== RAW DATA ==

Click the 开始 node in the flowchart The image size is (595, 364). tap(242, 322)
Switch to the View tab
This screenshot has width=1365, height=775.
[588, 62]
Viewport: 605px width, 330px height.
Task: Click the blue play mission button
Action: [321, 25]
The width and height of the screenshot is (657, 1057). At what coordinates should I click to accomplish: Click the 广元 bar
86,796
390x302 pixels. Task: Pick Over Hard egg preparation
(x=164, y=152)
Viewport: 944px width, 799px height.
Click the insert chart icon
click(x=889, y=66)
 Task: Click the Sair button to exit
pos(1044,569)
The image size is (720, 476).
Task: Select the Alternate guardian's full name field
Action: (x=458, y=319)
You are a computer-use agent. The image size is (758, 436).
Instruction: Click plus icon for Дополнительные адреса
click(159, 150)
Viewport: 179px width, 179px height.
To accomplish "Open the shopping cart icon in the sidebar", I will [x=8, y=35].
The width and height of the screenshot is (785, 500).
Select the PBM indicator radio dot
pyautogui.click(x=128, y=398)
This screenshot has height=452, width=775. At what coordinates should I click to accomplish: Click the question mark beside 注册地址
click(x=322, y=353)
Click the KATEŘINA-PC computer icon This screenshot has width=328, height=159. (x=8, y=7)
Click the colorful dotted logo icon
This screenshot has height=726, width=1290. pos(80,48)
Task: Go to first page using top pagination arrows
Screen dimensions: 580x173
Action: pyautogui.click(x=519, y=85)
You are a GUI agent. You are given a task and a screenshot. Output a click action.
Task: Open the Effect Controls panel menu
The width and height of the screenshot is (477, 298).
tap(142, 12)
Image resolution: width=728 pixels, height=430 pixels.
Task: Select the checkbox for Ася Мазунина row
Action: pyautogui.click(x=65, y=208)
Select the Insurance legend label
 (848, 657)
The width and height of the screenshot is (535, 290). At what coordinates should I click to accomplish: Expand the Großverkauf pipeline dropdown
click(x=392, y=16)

===

WHAT YOU ARE ASKED TO DO:
Select every line of the records holding the string "computer".

TASK OUTPUT:
You are a computer-use agent. The image size is (758, 436).
Click the KATEŘINA-PC computer icon This screenshot has width=328, height=159. (x=8, y=7)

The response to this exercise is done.